*** RAW DATA ***

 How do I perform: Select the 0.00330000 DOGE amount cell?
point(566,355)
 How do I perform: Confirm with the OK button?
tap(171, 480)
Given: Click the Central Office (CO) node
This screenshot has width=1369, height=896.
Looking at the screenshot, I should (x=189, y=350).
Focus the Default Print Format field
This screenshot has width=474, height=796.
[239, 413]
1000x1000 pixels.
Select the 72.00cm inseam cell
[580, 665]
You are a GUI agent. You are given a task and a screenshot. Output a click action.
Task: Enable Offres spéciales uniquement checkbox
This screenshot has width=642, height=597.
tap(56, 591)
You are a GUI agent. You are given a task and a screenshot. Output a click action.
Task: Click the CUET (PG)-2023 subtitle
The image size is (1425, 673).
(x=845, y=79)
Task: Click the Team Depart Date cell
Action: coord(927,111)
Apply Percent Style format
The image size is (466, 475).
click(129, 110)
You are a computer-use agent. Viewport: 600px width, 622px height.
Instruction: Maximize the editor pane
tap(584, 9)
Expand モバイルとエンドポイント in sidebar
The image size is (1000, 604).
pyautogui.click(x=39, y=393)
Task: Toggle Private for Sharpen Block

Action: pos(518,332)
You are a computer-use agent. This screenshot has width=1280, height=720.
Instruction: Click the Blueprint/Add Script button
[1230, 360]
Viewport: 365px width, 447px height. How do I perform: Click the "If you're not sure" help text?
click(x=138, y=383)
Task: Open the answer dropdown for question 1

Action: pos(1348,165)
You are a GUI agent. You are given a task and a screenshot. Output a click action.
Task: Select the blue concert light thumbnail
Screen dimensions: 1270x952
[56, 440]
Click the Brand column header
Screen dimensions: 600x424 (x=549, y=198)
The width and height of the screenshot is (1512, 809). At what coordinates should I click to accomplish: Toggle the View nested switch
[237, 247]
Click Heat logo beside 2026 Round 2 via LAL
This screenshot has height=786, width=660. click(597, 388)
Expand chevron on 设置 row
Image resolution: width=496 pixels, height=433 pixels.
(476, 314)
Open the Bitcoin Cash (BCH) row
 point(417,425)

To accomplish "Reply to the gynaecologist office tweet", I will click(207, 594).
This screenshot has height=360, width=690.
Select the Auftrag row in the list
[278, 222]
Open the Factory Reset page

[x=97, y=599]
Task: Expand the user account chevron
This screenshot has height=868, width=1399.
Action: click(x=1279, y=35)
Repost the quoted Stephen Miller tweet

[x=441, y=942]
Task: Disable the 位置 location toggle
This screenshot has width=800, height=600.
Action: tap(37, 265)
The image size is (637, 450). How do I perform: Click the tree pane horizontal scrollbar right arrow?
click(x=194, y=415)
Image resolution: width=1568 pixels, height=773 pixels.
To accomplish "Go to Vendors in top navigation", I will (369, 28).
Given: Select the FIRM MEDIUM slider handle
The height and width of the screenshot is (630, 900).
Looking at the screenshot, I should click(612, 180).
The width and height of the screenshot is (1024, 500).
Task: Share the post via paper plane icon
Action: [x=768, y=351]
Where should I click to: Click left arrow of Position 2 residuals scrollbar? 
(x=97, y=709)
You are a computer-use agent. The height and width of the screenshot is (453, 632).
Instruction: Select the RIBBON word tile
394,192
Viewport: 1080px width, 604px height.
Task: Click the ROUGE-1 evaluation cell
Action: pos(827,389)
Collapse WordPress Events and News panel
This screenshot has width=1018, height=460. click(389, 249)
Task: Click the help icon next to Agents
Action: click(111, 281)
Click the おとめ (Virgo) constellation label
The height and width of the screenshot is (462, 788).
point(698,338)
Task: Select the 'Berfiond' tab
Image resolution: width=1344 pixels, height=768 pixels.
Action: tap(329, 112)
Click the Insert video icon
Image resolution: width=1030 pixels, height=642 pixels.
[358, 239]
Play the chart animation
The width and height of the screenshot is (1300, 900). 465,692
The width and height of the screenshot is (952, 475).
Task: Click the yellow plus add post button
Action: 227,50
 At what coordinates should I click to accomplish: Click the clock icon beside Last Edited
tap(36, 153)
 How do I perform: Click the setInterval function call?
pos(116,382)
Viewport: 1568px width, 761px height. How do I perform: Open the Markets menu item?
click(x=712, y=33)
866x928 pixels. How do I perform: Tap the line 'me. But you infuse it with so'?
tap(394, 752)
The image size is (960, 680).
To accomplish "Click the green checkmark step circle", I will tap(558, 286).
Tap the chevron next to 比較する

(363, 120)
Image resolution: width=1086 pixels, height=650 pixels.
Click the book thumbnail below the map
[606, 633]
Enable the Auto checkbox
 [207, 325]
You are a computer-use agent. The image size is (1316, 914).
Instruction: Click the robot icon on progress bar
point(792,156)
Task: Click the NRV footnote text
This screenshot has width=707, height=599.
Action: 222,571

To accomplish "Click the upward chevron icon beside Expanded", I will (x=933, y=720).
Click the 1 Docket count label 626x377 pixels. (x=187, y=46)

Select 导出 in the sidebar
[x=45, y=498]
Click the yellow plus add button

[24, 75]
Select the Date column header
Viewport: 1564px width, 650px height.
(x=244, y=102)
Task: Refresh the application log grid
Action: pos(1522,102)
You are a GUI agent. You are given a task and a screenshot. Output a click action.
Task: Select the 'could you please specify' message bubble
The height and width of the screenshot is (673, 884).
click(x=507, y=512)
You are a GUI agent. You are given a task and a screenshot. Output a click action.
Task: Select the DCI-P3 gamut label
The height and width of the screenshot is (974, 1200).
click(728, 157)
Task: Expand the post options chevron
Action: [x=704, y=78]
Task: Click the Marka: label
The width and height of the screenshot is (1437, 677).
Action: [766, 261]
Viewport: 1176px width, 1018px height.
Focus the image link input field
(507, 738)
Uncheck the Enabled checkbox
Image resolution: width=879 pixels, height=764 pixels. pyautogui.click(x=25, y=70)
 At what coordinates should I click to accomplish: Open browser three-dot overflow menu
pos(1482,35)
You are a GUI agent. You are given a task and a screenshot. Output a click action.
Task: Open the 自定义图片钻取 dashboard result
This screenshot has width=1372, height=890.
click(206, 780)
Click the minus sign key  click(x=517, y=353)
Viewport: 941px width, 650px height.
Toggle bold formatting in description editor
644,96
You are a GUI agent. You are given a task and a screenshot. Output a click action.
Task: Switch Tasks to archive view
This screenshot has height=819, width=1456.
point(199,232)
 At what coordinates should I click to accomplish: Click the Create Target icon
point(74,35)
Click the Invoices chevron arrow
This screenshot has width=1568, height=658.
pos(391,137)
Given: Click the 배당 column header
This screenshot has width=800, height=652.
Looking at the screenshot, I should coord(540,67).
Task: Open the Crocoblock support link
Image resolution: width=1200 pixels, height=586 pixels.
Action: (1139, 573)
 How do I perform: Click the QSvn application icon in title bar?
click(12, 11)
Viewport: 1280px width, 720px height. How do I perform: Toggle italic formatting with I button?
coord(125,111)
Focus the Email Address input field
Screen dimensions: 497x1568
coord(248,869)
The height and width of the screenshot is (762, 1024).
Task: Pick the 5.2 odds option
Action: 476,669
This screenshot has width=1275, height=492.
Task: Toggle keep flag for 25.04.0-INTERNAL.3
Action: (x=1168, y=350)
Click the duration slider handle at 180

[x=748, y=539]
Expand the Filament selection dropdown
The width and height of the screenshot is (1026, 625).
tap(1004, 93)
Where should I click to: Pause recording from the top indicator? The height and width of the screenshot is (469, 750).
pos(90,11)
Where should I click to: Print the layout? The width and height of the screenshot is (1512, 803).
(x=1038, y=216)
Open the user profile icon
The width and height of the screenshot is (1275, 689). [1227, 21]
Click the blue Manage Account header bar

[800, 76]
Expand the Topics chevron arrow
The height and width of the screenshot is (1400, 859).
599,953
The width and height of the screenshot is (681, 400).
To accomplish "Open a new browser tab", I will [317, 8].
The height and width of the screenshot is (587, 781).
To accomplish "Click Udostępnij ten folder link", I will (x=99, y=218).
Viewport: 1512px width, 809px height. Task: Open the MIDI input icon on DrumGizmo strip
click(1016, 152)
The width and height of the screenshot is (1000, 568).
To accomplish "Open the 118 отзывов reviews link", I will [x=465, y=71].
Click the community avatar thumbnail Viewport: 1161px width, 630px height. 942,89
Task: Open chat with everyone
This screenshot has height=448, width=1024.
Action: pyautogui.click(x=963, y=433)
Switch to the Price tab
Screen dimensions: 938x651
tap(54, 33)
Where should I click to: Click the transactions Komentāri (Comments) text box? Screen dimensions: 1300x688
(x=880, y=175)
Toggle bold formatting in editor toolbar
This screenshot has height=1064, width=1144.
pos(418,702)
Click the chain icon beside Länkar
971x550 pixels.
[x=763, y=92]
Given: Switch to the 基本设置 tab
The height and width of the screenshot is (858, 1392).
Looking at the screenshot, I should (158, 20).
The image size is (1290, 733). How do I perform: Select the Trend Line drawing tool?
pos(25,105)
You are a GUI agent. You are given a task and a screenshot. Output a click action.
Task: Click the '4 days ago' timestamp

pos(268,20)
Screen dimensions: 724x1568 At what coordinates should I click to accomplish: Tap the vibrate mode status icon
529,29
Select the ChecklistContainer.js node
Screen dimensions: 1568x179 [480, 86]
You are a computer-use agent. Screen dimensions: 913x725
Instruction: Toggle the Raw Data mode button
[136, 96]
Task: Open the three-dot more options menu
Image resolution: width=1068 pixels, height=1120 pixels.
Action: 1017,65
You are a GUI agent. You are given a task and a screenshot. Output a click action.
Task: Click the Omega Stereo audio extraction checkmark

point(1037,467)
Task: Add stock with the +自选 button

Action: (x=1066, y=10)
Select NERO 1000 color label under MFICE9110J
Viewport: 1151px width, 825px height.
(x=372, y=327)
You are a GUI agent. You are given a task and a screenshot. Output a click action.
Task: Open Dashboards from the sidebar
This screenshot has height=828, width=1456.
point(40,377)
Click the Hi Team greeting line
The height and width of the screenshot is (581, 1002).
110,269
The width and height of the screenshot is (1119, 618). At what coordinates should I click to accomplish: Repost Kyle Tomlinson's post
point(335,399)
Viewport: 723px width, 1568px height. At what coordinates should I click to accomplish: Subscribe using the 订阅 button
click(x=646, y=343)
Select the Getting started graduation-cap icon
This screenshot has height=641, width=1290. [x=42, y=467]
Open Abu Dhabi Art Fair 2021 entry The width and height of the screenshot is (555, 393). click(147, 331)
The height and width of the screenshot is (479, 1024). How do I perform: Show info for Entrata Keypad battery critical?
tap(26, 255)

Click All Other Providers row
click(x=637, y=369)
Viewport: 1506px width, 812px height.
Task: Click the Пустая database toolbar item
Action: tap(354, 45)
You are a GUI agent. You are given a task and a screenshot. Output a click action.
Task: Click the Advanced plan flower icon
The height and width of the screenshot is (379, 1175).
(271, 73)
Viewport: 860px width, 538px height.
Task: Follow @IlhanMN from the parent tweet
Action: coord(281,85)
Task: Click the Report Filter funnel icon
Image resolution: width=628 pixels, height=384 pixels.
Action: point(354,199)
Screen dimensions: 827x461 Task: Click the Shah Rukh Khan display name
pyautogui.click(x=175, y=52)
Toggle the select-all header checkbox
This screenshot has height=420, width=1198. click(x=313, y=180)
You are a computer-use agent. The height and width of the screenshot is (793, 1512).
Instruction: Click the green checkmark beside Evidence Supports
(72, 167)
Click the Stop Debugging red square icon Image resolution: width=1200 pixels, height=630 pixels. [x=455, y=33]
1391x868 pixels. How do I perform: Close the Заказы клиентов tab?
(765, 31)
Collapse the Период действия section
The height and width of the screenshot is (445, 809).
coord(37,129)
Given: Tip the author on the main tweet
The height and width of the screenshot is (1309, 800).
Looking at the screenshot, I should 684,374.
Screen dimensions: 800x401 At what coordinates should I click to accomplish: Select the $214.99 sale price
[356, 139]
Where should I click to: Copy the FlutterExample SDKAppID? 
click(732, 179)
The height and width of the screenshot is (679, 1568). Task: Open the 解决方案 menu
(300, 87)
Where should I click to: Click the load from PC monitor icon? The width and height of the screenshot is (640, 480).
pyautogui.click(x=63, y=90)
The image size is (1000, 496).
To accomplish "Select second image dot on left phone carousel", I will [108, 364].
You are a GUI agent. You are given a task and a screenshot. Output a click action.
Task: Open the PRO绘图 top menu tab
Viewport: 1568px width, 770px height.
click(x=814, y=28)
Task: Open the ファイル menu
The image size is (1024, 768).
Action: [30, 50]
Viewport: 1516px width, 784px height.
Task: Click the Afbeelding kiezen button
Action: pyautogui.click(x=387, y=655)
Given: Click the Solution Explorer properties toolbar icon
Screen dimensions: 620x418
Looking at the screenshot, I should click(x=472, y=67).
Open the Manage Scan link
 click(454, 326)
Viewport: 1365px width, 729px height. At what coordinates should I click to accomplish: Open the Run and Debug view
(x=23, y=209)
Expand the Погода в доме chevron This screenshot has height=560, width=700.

*** End of RAW DATA ***

EXERCISE INSTRUCTIONS —
Establish how many lines of the records contain the string "computer" and state that number without elaboration.

SOLUTION BELOW —
6